Render the listing below as a numbered list, omitting any blank lines.
──────── Source records
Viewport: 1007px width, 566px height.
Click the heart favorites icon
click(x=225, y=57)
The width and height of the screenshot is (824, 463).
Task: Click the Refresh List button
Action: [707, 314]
────────────────
* _Written solution_
1. Viewport: 1007px width, 566px height.
2. Click the heart favorites icon
3. click(x=225, y=57)
4. The width and height of the screenshot is (824, 463).
5. Task: Click the Refresh List button
6. Action: [707, 314]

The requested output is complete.